Gość Opublikowano 20 Kwietnia 2011 Zgłoś Opublikowano 20 Kwietnia 2011 Witam. Szkoda że nie posiadam zdjec z innych moich prac ale kto myslal ze tu trafie... Dzis otrzymalem klasyka czyli malinowa astre od dziadka.Zadanie specjalne brzmialo musi byc po poludniu (inwalida byl na wystepie goscinnym na jakichs zabiegach auto niezbedne) Wybaczcie wiec lekkie smuzenie sealanta ale nie bylo czasu na glaskanie jednakze udalo sie w tym krotkim czasie z zastosowaniem: 3m zielony korek 3m ultrafina se Turtle oryginal wosk nie mleczko Turtle Gloss Guard sealant (polecam) niestety tylko jeden przebieg Turtle ice na vinyle (!) moj pomysl na szybko Pady to 3m Bialy,czarny i karbowany
bucki Opublikowano 20 Kwietnia 2011 Zgłoś Opublikowano 20 Kwietnia 2011 albo mi się wydaje albo na ostatniej fotce widać hologramy
Gość Opublikowano 20 Kwietnia 2011 Zgłoś Opublikowano 20 Kwietnia 2011 nie nie to nie dopieszczony sealant Na jego nalozenie mialem 15 minut bo dziadek juz dzwonil i przebieral nogami hehe
bucki Opublikowano 20 Kwietnia 2011 Zgłoś Opublikowano 20 Kwietnia 2011 To dziadek chyba nie poznał swojego auta Dobra robota ,asterka po masażu wygląda pięknie
Gość Opublikowano 20 Kwietnia 2011 Zgłoś Opublikowano 20 Kwietnia 2011 jego pierwsze slowa to :Pan to pomalowal?"

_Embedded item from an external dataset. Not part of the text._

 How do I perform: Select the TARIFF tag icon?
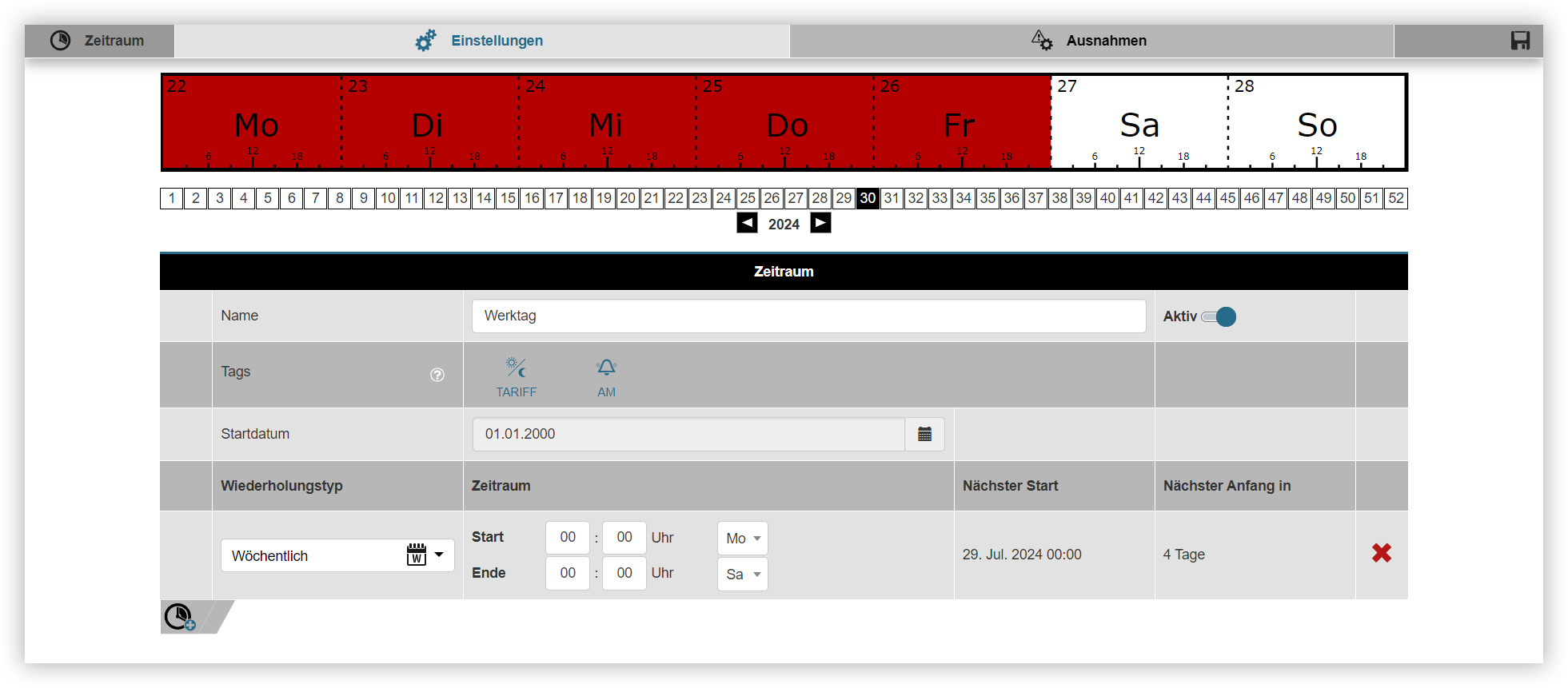tap(516, 376)
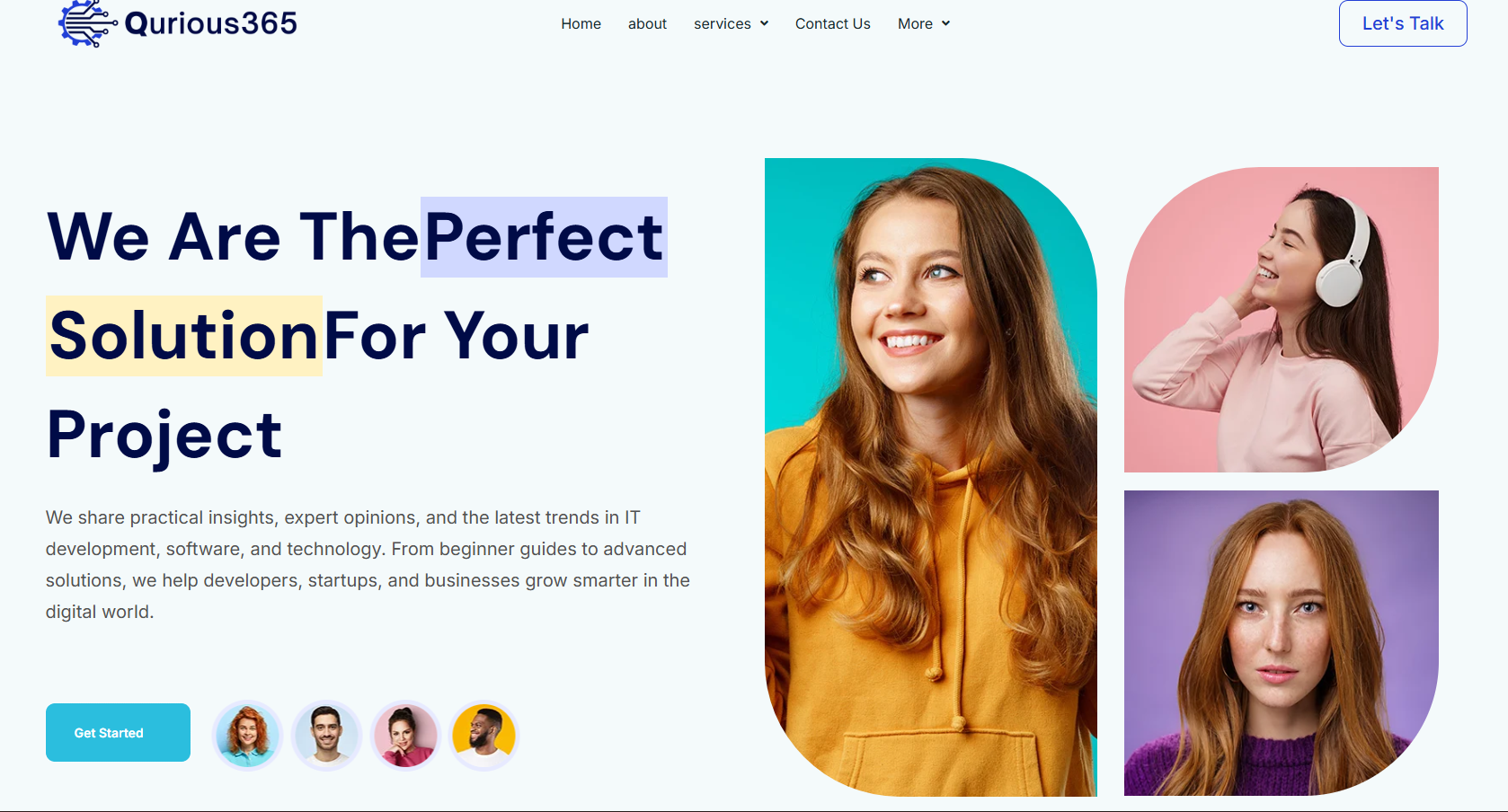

adii Opublikowano 20 Kwietnia 2011 Zgłoś Opublikowano 20 Kwietnia 2011 Niewiem czy to mi już wzrok wariuje ale widzę tam mnóstwo hologramów
SzaKal Opublikowano 20 Kwietnia 2011 Zgłoś Opublikowano 20 Kwietnia 2011 Mi się wydaję że widzę hologramy na masce i na błotniku, jak już się narobi hologramy zielonym korkiem to ultrafiną jest ciężko to usunąć ona tylko to wypełni ...
Gość Opublikowano 20 Kwietnia 2011 Zgłoś Opublikowano 20 Kwietnia 2011 a nie nie kurcze nie robilem zdjec nie mialem czasu po zielonym owszem byly musialy byc po ultrafinie (godzinka) nie bylo sprawdzilem auto umylem wysuszylem bylo ok potem wosk bylo ok potem sealant w pelnym sloncy (!) i sei stalo i jeszcze ten dziadek dzwoni ehhh nie l;ubie pospiechu normalnie skonczylbym wieczorem. Ale spoko moze zrobie foty po najblizszym myciu zadeklarowal sie ze bedzie od teraz tylko do mnie przyjezdzal...zobaczymy. oby bo i naczej praca pojdzie na marne a zdaje mi sei ze juz by nie bylo z czego zdejmowac.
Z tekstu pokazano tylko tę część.